**Exercise goal:**
I need an exact copy of the lines from the one containing "This screenshot has width=1024, height=747." through the end of the records, without any pictures.
** Records for the task follows **
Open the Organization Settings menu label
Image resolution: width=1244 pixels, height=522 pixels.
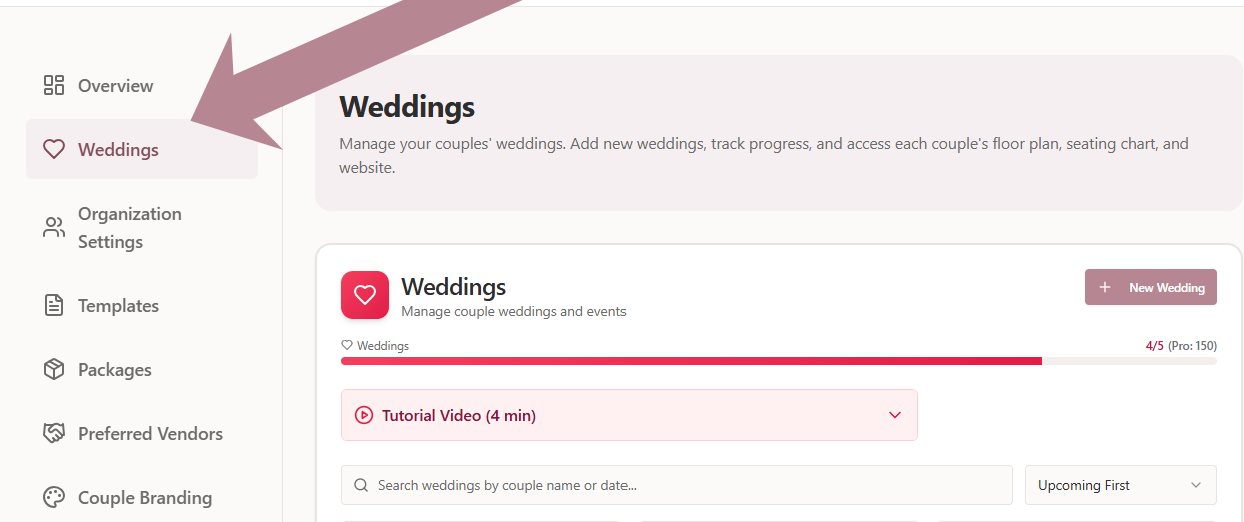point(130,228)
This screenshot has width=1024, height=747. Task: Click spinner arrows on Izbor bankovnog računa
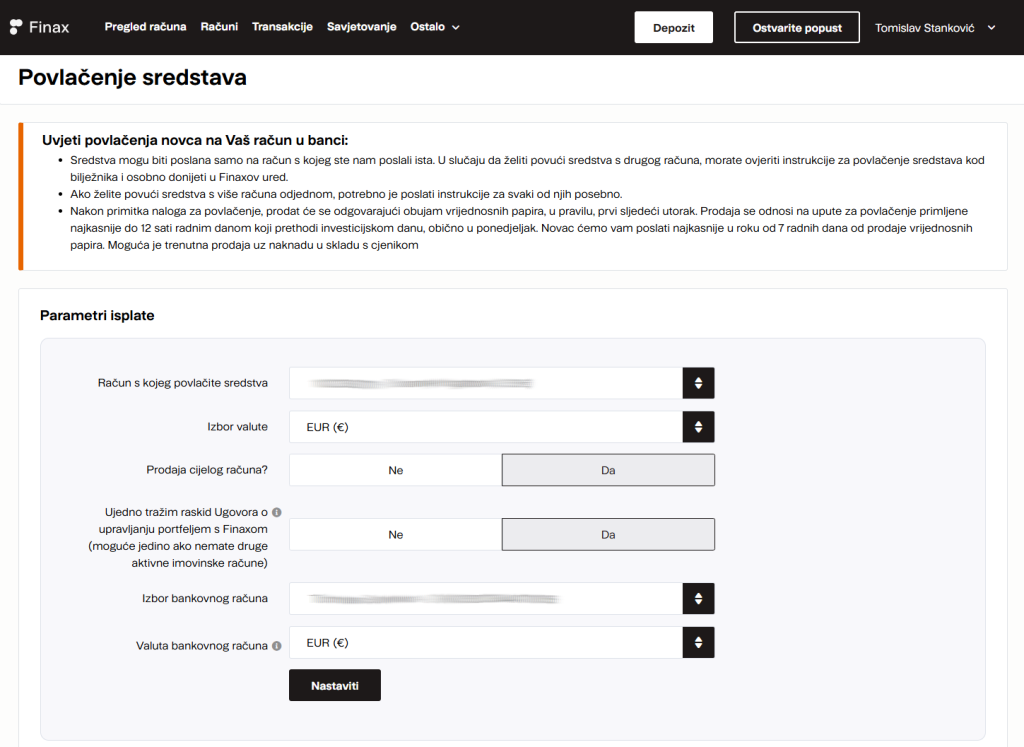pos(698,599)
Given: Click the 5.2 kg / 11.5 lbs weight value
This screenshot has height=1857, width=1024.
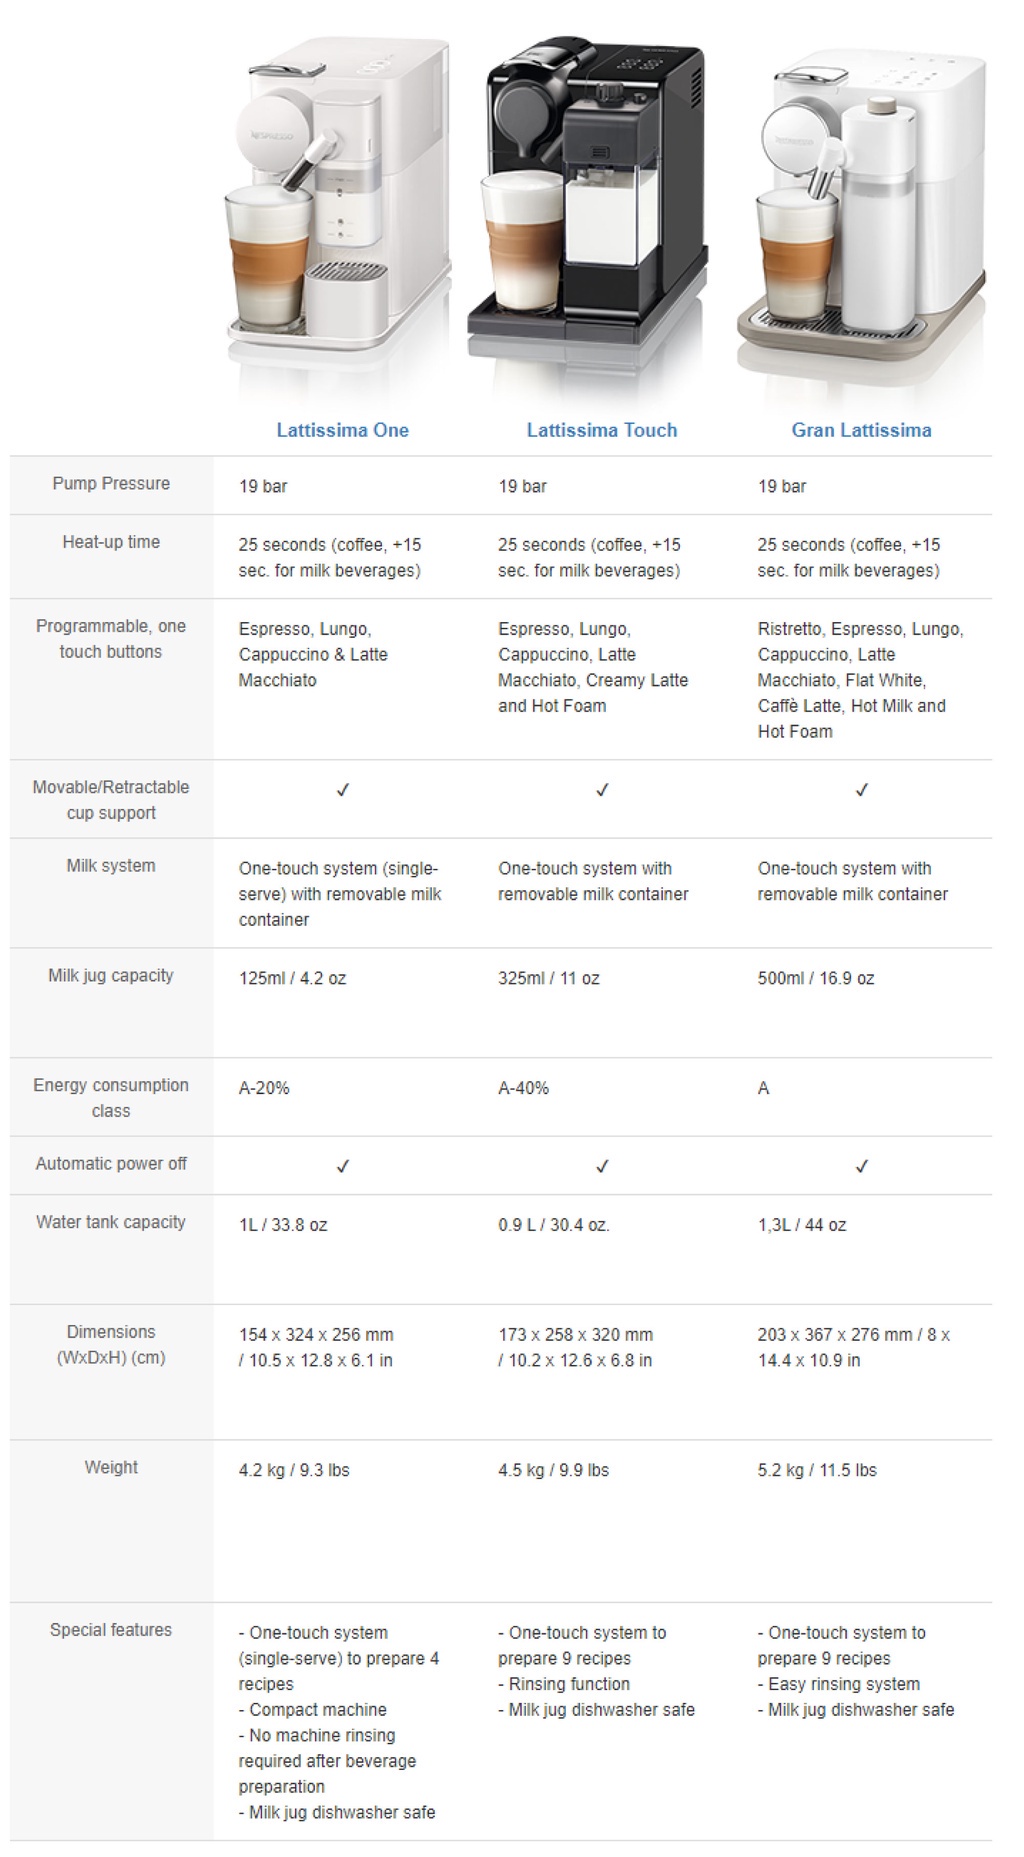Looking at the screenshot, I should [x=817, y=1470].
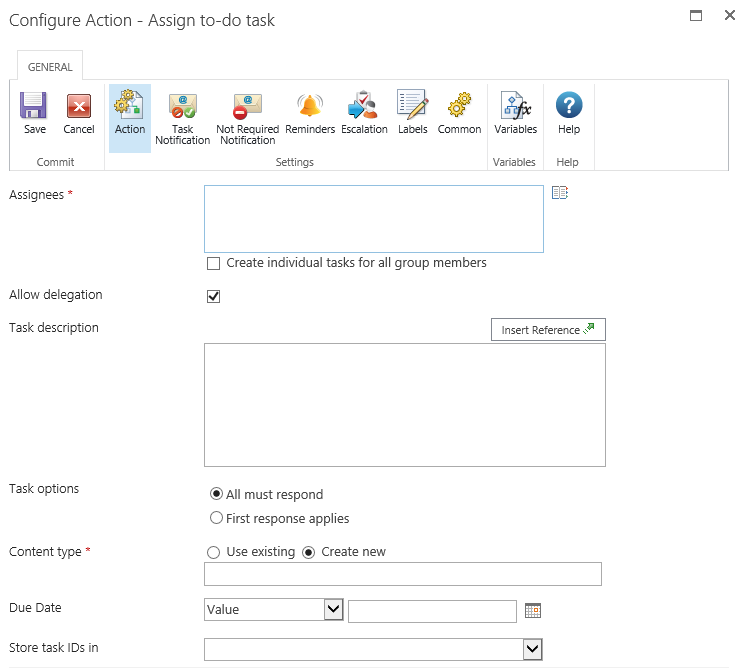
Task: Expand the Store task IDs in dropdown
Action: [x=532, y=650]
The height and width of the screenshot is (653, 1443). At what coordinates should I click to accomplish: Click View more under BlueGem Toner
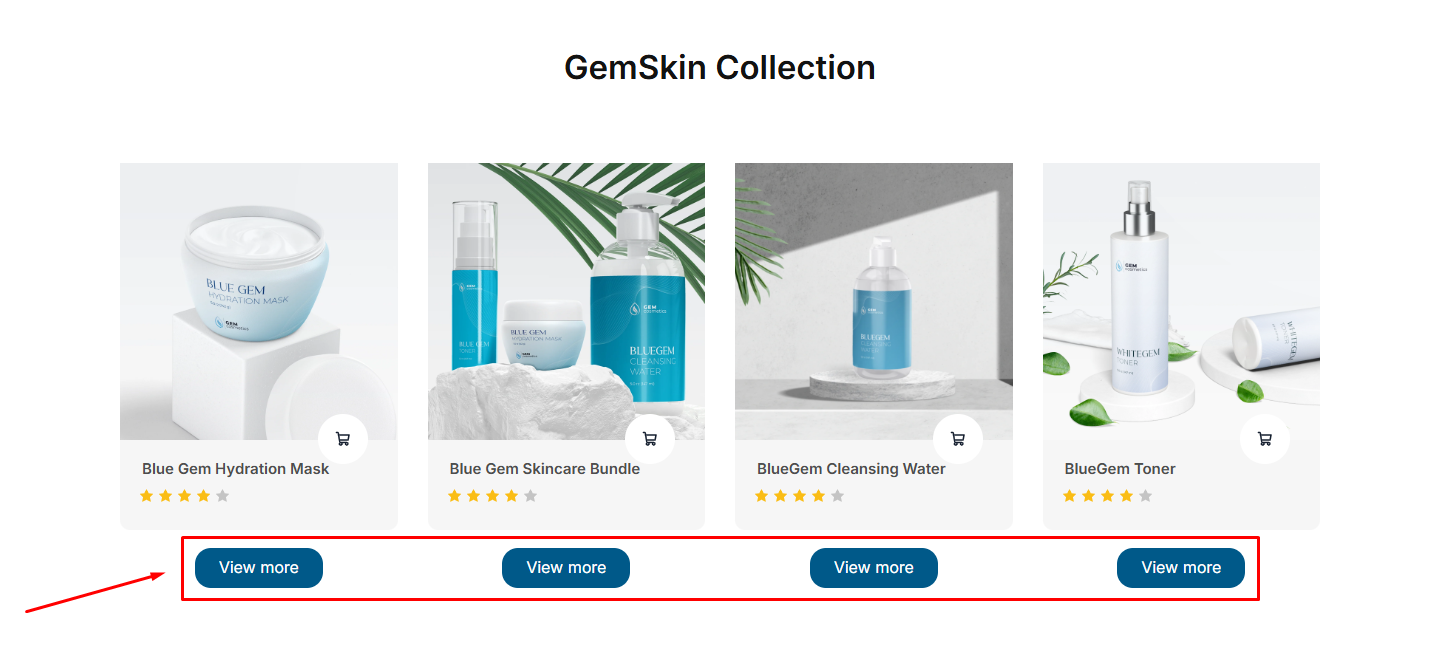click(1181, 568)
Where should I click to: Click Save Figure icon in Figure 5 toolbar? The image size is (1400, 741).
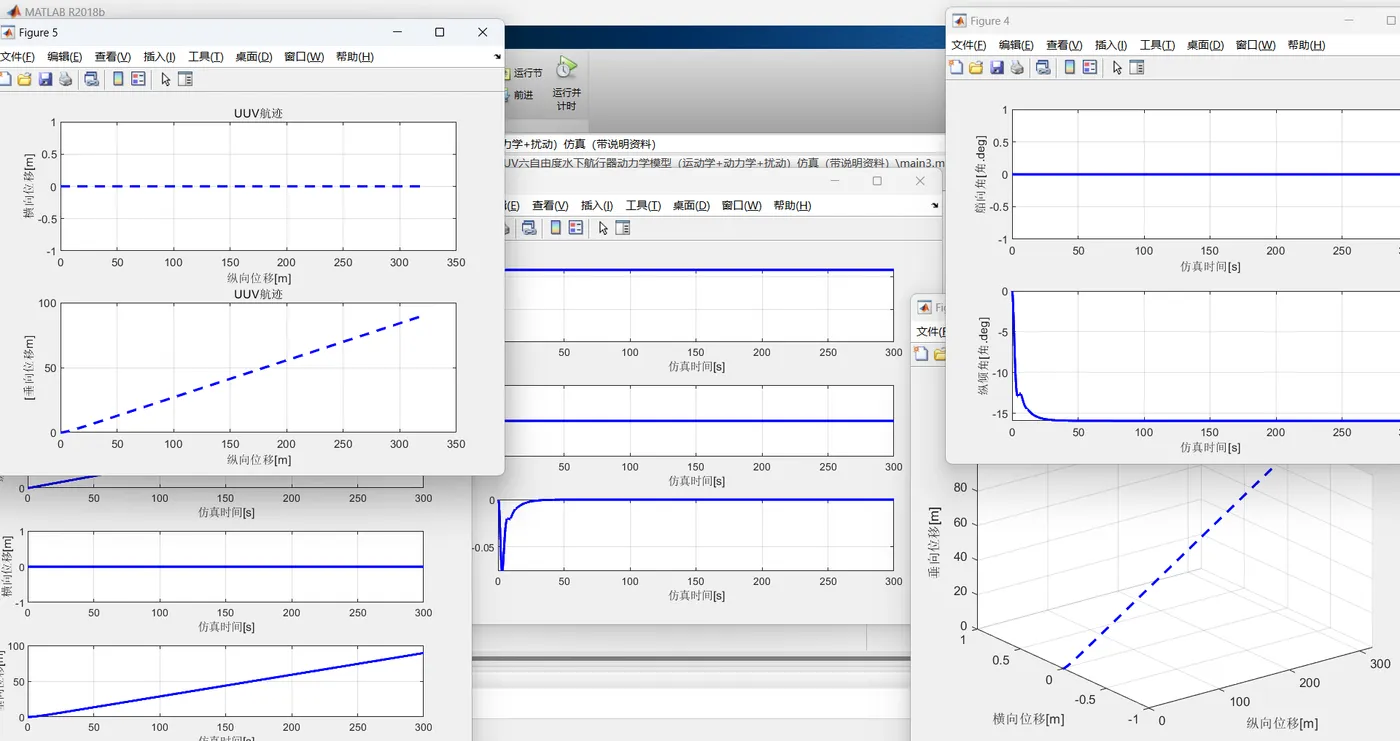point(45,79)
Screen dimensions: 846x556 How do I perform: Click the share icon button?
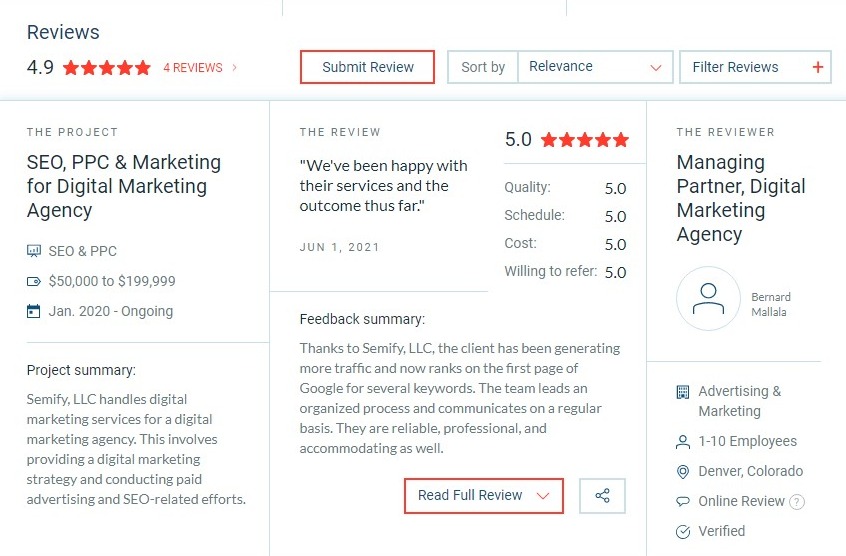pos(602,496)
** End of Records for the task **
**Exercise solution:**
This screenshot has width=1024, height=747. Task: Click spinner arrows on Izbor bankovnog računa
pos(698,599)
Given: Click the 5.2 kg / 11.5 lbs weight value
This screenshot has height=1857, width=1024.
Looking at the screenshot, I should [x=817, y=1470].
Task: Expand the Store task IDs in dropdown
Action: [x=532, y=650]
The height and width of the screenshot is (653, 1443). At what coordinates should I click to accomplish: Click View more under BlueGem Toner
click(1181, 568)
Where should I click to: Click Save Figure icon in Figure 5 toolbar? The image size is (1400, 741).
point(45,79)
Screen dimensions: 846x556 How do I perform: Click the share icon button?
pos(602,496)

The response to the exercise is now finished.